== Activity 1 ==
From the McGrath's Fish House review, copy the passage from "We'd opted for" to "far, so good." word for word.
== Activity 2 ==
Answer these questions using the McGrath's Fish House review:
(a) What flavor of margarita did Kathy order?
(b) What was the price of each of the two entrées?
(c) About what share of its capacity was the restaurant filled to?
== Activity 3 ==
According to the McGrath's Fish House review, why was the dinner a quiet experience?

--- Page text Enclosed Below ---

Thursday, January 21, 2010

McGrath's Fish House

If, prior to last Christmas, someone had told me that the blog's first restaurant review would be for McGrath's, I wouldn't have believed them. At Christmas, however, we received a $50 gift card for the place, so here it is.

We ate there a couple of times our first year here. I recollect the last time we were there I ordered the crab cakes. These turned out to be about one half crab and one half small pink wormlike thingies I was told were "bay" shrimp. We can't recollect what Kathy had, but we do recall that she was not pleased either.

But with the gift card not being redeemable anywhere else, we decided to give it another try, and picked last Monday (January 18th) to do it.

The restaurant was at only about 40% capacity, and that, coupled with the fact that some effort has been made to control sound volume (a ceiling of absorbant tiles, an array of potted plants dividing the main dining room) made for a thankfully quiet experience.

We first ordered drinks, a glass of Kendall-Jackson Chardonnay for me, and a peach margarita for Kathy. Although the variant of K-J was not given, I'm pretty sure it was the "Grand Reserve" bottling, which is a decent one. Kathy's margarita was good too, not too sweet, but the salt on the rim was a bit sparse.

After listening to our server describe the evening's specials, we decided to order a couple of those. In my case it was the six ounce lobster and for Kathy it was the Steelhead Oscar, which our server described as having a topping of shrimp and crabmeat. We had no reason not to believe that, because an "Oscar" dish usually uses crabmeat (go plug oscar and recipe into Google if you don't believe me). Both of these entrées were priced at $16.99.

We'd opted for the house salads, and these were okay, fairly fresh and with enough ingredients to be interesting. The bread was a rustic sourdough, crisp on the outside and chewy on the inside, and served with butter soft enough to be spreadable.

So far, so good.

Things went south when we received our entrées. My lobster was bland and a bit dry, and served at only slightly above room temperature. Likewise the baked potato was only warm. As for Kathy's fish, the topping contained no crab, only small pink thingies that I recognized as the "bay" shrimp of unhappy memory. These were dry and had the telltale metallic flavor that announces, "we've been frozen!" The fish, topping and sides were, like my lobster and potato, served lukewarm.

We called our server over, who admitted that she'd erred when describing the topping as including crab. We asked her to take it back, which she did. Shortly thereafter the manager appeared, with menu in hand. He pointed to the description, which indeed listed only shrimp. Our server reappeared, repeating her admission that she'd described it as including crab. The manager offered to replace the topping with one of dungeness crab, and we agreed to that.

Several minutes later Kathy's plate reappeared with a new toppping. It did appear to be crab, and seemed to be fresh, but it was cold (and by that I mean refrigerator cold, not merely room temperature). Kathy ate about three bites, then gave up.

--- End of Enclosed Page text ---
--- Data shown Enclosed Below ---

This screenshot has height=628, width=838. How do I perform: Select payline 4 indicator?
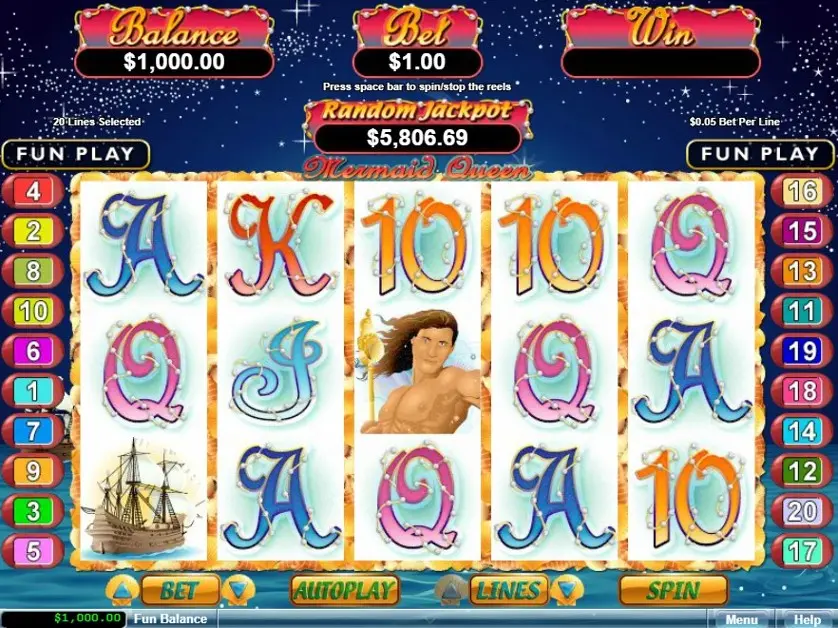(33, 191)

--- End of Enclosed Data shown ---

== Written response 1 ==
We'd opted for the house salads, and these were okay, fairly fresh and with enough ingredients to be interesting. The bread was a rustic sourdough, crisp on the outside and chewy on the inside, and served with butter soft enough to be spreadable.

So far, so good.

== Written response 2 ==
(a) Peach.
(b) $16.99.
(c) About 40%.

== Written response 3 ==
The restaurant was only about 40% full. The restaurant had also made some effort to control sound volume, with a ceiling of absorbent tiles and an array of potted plants dividing the main dining room.